**DOCUMENT SECTION**
========================================================================

8.12.2011

Investment Education for the People (1)

Prosperity, ECONtrepreneurs! By popular demand I'm privileged to present The Delasol Group's Investment Education for people who talk themselves out of investing. "That's only for the rich." "One day I will..." "I'm too busy paying bills." "I don't know anything about investing." My hope is that you will be briefed with high quality information to enlighten even the casual investor. No investing experience necessary.



**You will, however need access to either Google Finance or Yahoo! Finance. It's free and you dont' even need to sign up! This is personal, practical economics, so you know it's hands-on. Throughout the Investment series we'll reference these applications (also available for your smartphone) for you to get used to using them for yourself.


A proper introduction to investing demands an understanding of risk. Straight up, risk is the possibility that you will lose; in this case, your personal investment of the Almighty dollar. Which brings us to our first rule of investing:
  • Don't invest more money than you can stand to lose.
There's no such thing as a free lunch, and investing should not be viewed as the pathway to getting rich quick. Substantial returns are available to smart investors who take substantial risks. And what makes a smart investor? One who is armed with both common sense...
  • If it seems too good to be true, it probably is. Suckers and their money are easily separated. Bernie Madoff's hedge fund promised double digit returns a year with grossly insufficient information as to how the money was invested. It was all just smoke and mirrors.
B. Money & his role model, Ponzi.

    ...and information (enter Delasol). Take a closer look at risk: there's Perceived Risk and Actual Risk; and their definitions are literal.
    • The risk we perceived last week when Congress was fighting over the debt ceiling was based on what we were feeling: uncertainty, anger, regret, ambiguity, confusion.
    • Actual risk works opposite it's counterpart (...usually..) and is measurable. Although the Dow Jones Industrial Index displayed all of our perceived risk (the market has been extremely volatile), the actual risk was much less severe.

========================================================================

**DATA BLOCK**
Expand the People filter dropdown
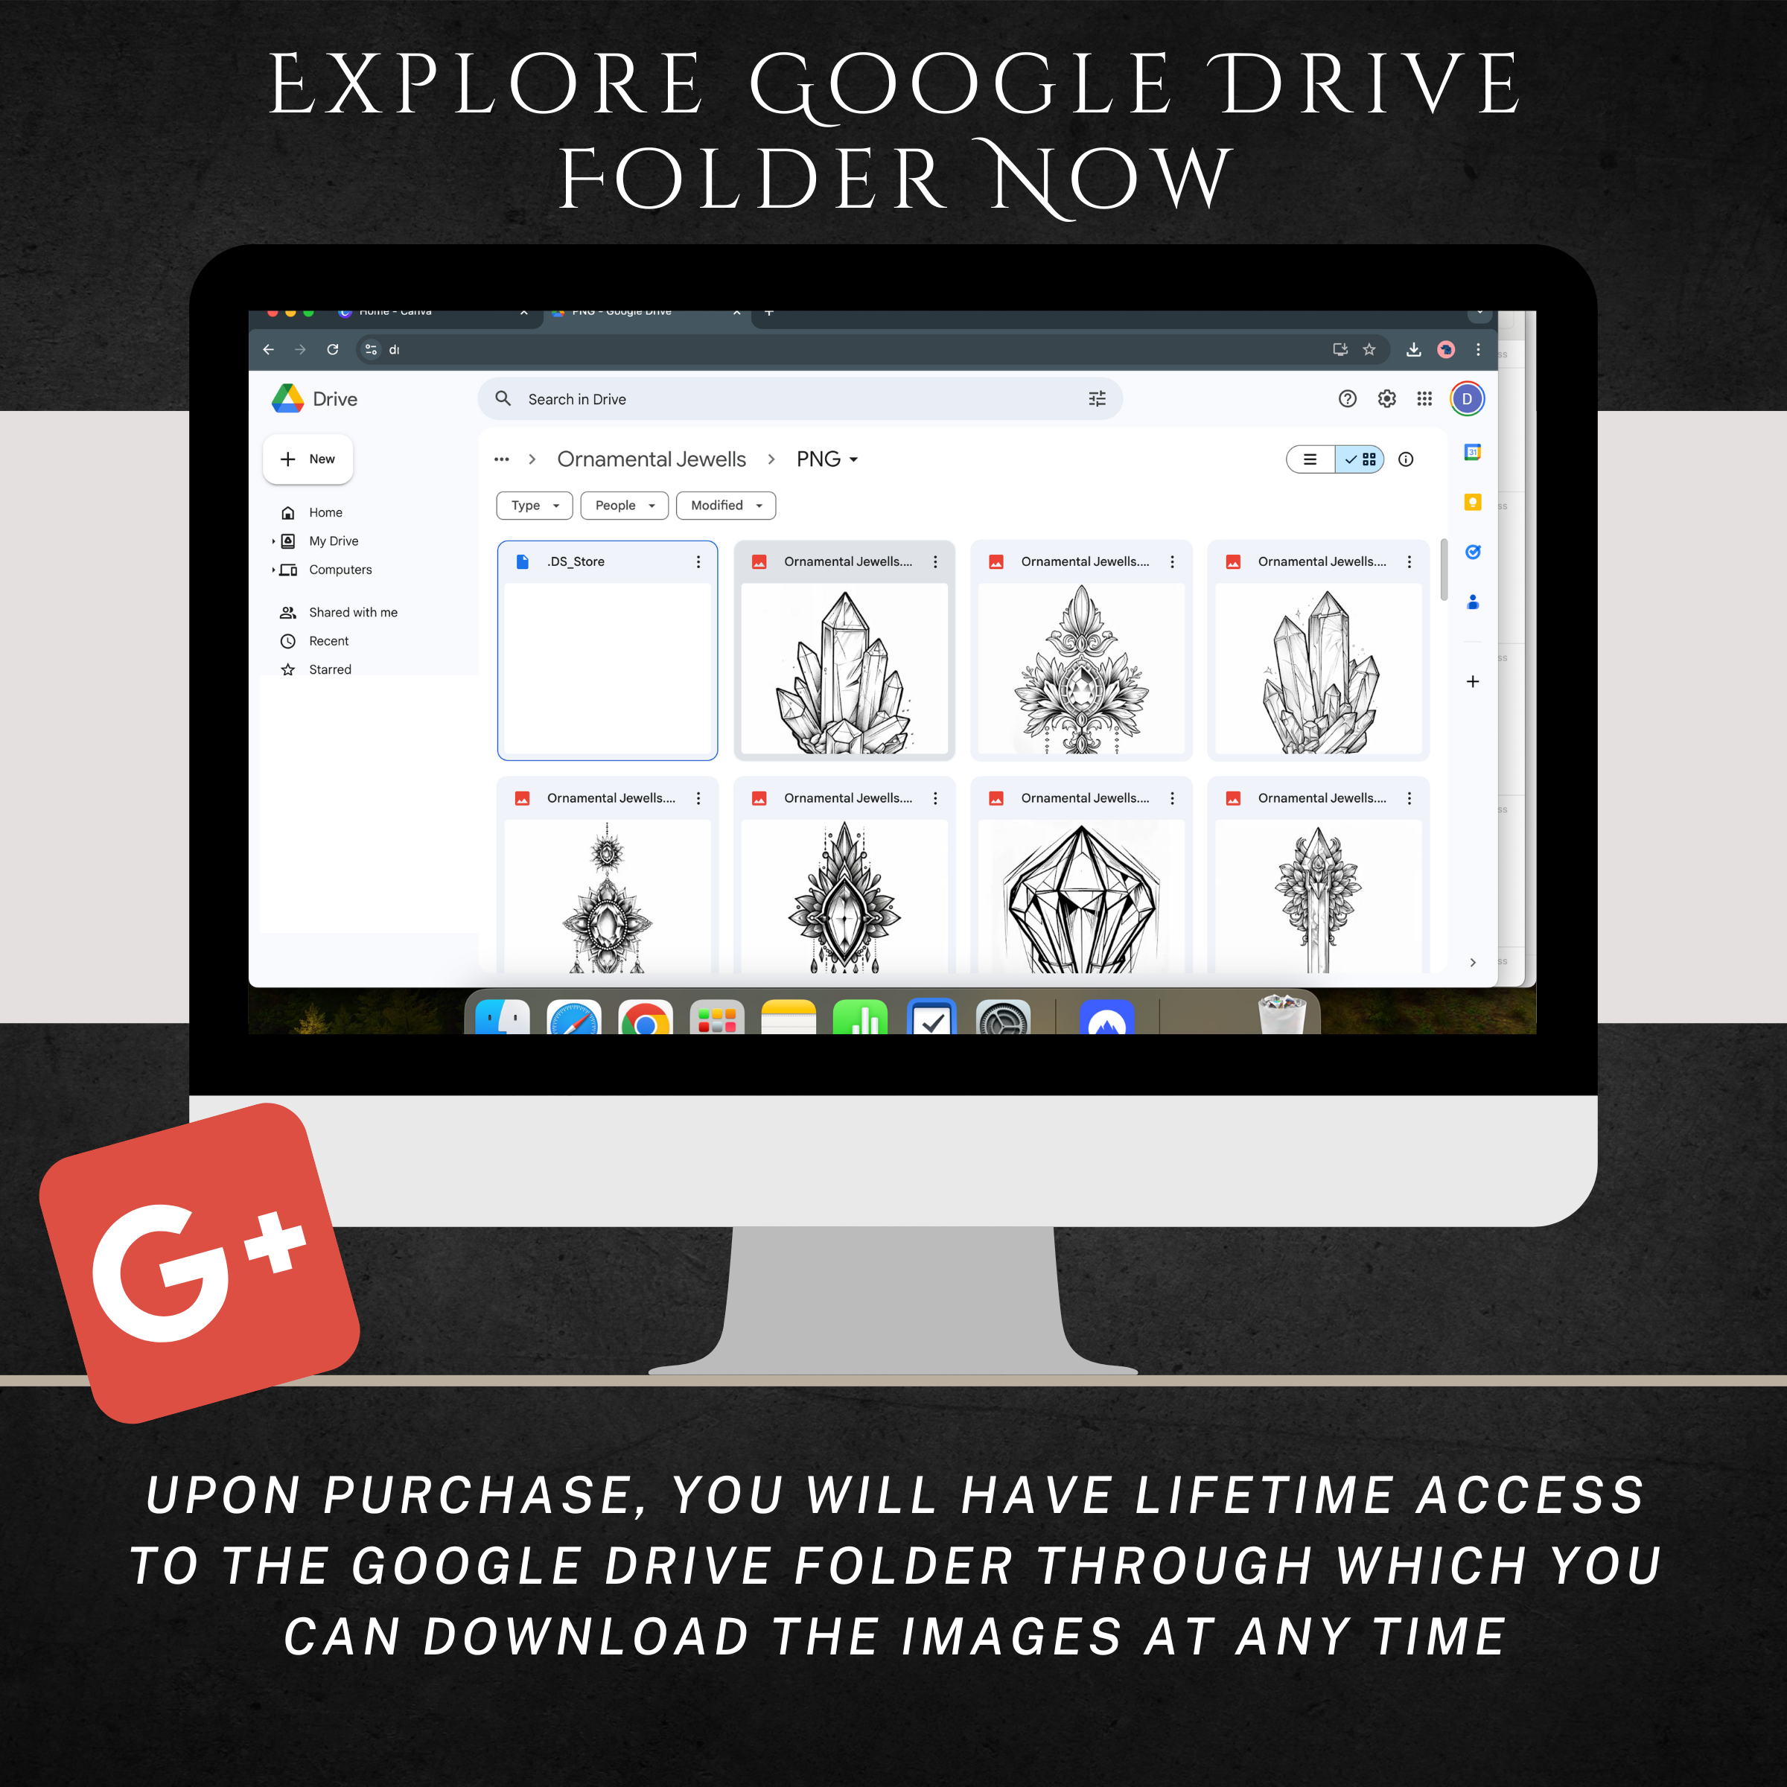Viewport: 1787px width, 1787px height. pyautogui.click(x=622, y=504)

========================================================================

**TASKS TO CARRY OUT**
1) Please copy out the part of the investment education post between "Investment Education for the" and "them for yourself.", inclusive.
2) What does the investment education post give as the first rule of investing?

**SOLUTIONS BELOW**
1)
Investment Education for the People (1)

Prosperity, ECONtrepreneurs! By popular demand I'm privileged to present The Delasol Group's Investment Education for people who talk themselves out of investing. "That's only for the rich." "One day I will..." "I'm too busy paying bills." "I don't know anything about investing." My hope is that you will be briefed with high quality information to enlighten even the casual investor. No investing experience necessary.



**You will, however need access to either Google Finance or Yahoo! Finance. It's free and you dont' even need to sign up! This is personal, practical economics, so you know it's hands-on. Throughout the Investment series we'll reference these applications (also available for your smartphone) for you to get used to using them for yourself.

2) Don't invest more money than you can stand to lose.